Find the radius of convergence and coefficients of the power series for function $$F(z) = \sum^\infty_{n=1} \frac{z^n}{(1-z^n)^2} = \sum^\infty_{n=1} f_n(z) $$ for $z\in \mathbb{C}$.
sketch: Power series:
$\sum^\infty_{n=1} \frac{z^n}{(1-z^n)^2} = \sum^\infty_{n=1} \sum^\infty_{i=1} i z^{in} =\sum^\infty_{n=1} a_n z^n$.
I am no sure how to represent simplify these coefficients.
Radius: Function $f_n(z)$ are homomorphic for disk and series $F(z)$ are almost convergence on this disk. So this series represented homomorphic function. Imply that radius of convergence searching power series is $R \leq 1$ When we used simple case where $z=1$ that conditions of convergence does not happen. We have $R(F) = 1$.
Please check my solution and maybe you have idea how to simplify these coefficients?
$a_n = $ sum of divisors of $n$ (including $1$ and $n$).

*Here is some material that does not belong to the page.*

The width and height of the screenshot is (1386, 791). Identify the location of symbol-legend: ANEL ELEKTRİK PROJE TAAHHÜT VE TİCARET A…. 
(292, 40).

Think about it. For, e.g., $n=4$ you have the possibilities $(1,3),(2,2),(3,1)$ for $(n,i)$. Summing up the second components is exactly the sum of divisors of $n=4$.
See here: https://en.wikipedia.org/wiki/Divisor_function
And since $1\le a_n\le 1+2+\ldots+n = \frac{n(n+1)}2\le n^2$, and thus $1\le\sqrt[n]{a_n}\le\sqrt[n]{n^2}$, it follows that the radius of convergence is $1$.